Pell will erstmals unter 2:20 Stunden bleiben
Ein Newcomer im österreichischen Elitefeld ist Johannes Pell (Tri Run Kaiser), der nach seiner persönlichen Halbmarathon-Bestleistung vor fünf Wochen beim Vienna Calling Halbmarathon nun auch seine Bestleistung im Marathon steigern will. „Egal wie der Wetterbericht für Sonntag ist, die Zielsetzung ändert sich nicht: Ich will unter 2:20 Stunden bleiben und das am liebsten deutlich!“
Pell wird vom ehemaligen Topläufer Valentin Pfeil trainiert. „Valentin und ich waren Nachbarn in Steyr. Nach dem Ende seiner Leistungssport-Karriere hat sich diese Zusammenarbeit ergeben und für mich ist das ein enormer Mehrwert, von seiner Expertise zu profitieren.“ Pell ist kein Profiläufer und hat erst in seiner Studienzeit in Graz mit dem Laufen begonnen. Pfeil wird am Sonntag ebenfalls laufen und als „Cable-Guy“ für den ORF exklusive Eindrücke aus dem Marathon in die Wohnzimmer transferieren.
Comeback von Eva Wutti
Heimische Top-Athletin im Marathon der Frauen ist die ehemalige Staatsmeisterin und österreichische Co-Rekordhalterin im Marathon, Eva Wutti (Club RunAustria). Die 36-Jährige nimmt ihren ersten Marathon seit zwei Jahren in Angriff. Damals zeigte sie beim Vienna City Marathon mit einer Zeit von 2:37:49 Stunden auf, nachdem sie im Vorfeld für dieses Leistungsniveau extrem wenig Trainingszeit investieren konnte.
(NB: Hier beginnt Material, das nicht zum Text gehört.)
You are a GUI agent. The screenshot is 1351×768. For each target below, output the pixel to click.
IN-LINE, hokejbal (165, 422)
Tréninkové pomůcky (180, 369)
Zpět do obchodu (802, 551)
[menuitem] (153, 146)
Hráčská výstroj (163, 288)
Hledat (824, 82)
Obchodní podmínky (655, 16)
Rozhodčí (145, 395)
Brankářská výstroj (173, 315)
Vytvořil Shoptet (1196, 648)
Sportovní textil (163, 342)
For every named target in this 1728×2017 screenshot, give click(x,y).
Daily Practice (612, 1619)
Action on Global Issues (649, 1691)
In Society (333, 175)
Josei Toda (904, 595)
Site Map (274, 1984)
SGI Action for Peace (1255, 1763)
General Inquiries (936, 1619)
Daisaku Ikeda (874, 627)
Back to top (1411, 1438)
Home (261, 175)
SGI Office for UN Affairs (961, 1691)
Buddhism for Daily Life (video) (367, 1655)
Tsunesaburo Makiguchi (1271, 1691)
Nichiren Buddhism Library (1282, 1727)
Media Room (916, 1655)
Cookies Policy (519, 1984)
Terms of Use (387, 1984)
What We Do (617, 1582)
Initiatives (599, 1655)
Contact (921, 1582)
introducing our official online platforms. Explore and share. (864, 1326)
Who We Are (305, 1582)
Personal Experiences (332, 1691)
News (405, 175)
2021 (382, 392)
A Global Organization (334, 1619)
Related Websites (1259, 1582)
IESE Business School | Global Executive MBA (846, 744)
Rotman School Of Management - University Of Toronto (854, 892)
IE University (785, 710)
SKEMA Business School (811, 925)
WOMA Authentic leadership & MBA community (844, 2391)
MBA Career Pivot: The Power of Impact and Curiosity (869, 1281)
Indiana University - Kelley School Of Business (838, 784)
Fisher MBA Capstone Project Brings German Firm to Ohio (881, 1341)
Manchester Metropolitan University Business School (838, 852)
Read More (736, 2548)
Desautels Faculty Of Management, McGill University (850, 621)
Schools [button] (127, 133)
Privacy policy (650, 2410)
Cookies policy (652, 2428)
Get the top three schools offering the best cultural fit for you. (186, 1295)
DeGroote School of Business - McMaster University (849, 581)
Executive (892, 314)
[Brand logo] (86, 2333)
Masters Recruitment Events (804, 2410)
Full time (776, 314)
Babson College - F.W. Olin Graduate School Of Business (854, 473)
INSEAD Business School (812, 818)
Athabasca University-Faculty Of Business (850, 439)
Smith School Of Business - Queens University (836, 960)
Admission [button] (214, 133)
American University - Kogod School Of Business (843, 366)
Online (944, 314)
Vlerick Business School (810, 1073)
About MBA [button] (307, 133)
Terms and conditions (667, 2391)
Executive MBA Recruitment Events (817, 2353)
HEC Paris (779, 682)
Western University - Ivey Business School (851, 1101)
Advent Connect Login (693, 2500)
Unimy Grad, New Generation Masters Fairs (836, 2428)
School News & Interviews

Die alleinerziehende Mutter jongliert seit Jahren gekonnt zwischen ihren familiären Aufgaben, den Herausforderungen des mittlerweile abgeschlossenen Jus-Studiums an der Universität Wien und der beruflichen Beanspruchung ihres Teilzeitjobs in der Finanzabteilung ihrer Heimatstadt Wolfsberg in Kärnten. VCM-Rennleiter Johannes Langer, seit einigen Jahren Trainer von Eva Wutti, schilderte daher heute die Herausforderung, leistungsorientiertes Training in diesen herausfordernden Alltag einzuplanen. Er bestätigte aber, dass Wutti motiviert neue Ziele in Angriff nimmt.
„Ich fühle mich bereit für einen Marathon und würde mich freuen, wenn eine ansprechende Leistung herauskommt“, sagte die Kärntnerin vor einigen Wochen. Und betonte, wie sehr sie den Flair des Vienna City Marathon genießt: „Laufen ist Teil meines Lebens. Ich liebe es, zu Sportveranstaltungen zu reisen und schöne Erfahrungen bei Wettkämpfen zu sammeln.“
Staatsmeister Messner Favorit im Halbmarathon
Nach seinem Umstieg vom Triathlon in den Laufsport ist Thomas Messner (KLC) in kürzester Zeit in die heimische Spitze des 10km-Laufs und Halbmarathons aufgestiegen. „Das Laufen war schon als Triathlet meine Lieblingsdisziplin und der Umstieg hat neue Motivation und Euphorie in mir entfacht“, erzählte der 26-Jährige. Bei den Halbmarathon-Staatsmeisterschaften 2024 in Salzburg lief er im Windschatten von Sieger Andreas Vojta zu einer persönlichen Bestleistung von 1:03:42 Stunden.
Zum Wiener Städtische Halbmarathon kommt der gebürtige Murtaler, der in Klagenfurt lebt und dort für die Kinder- und Jugendhilfe der Stadt arbeitet, mit frischer Euphorie. Vor einer Woche gewann er in Wels seinen ersten Staatsmeistertitel überhaupt, im Halbmarathon. Die etwas müden Beine werden am Sonntag nach dem Startschuss keine Rolle spielen, meint er: „Wenn ich auf der Staatsbrücke stehe und die vielen Zuschauer sehe, dann wird sie vergessen sein und ich werden den Lauf genießen.“
Wie beflügelnd die Atmosphäre der größten Laufveranstaltung Österreichs ist, weiß der Kärntner von seinem dritten Platz im Vorjahr. Heuer möchte Messner mit der Marathon-Spitze mitlaufen und diese Gelegenheit für eine schnelle Zeit nutzen. Genau diese Taktik hat Timo Hinterndorfer im vergangenen Jahr zu einer Spitzenzeit im Halbmarathon geführt.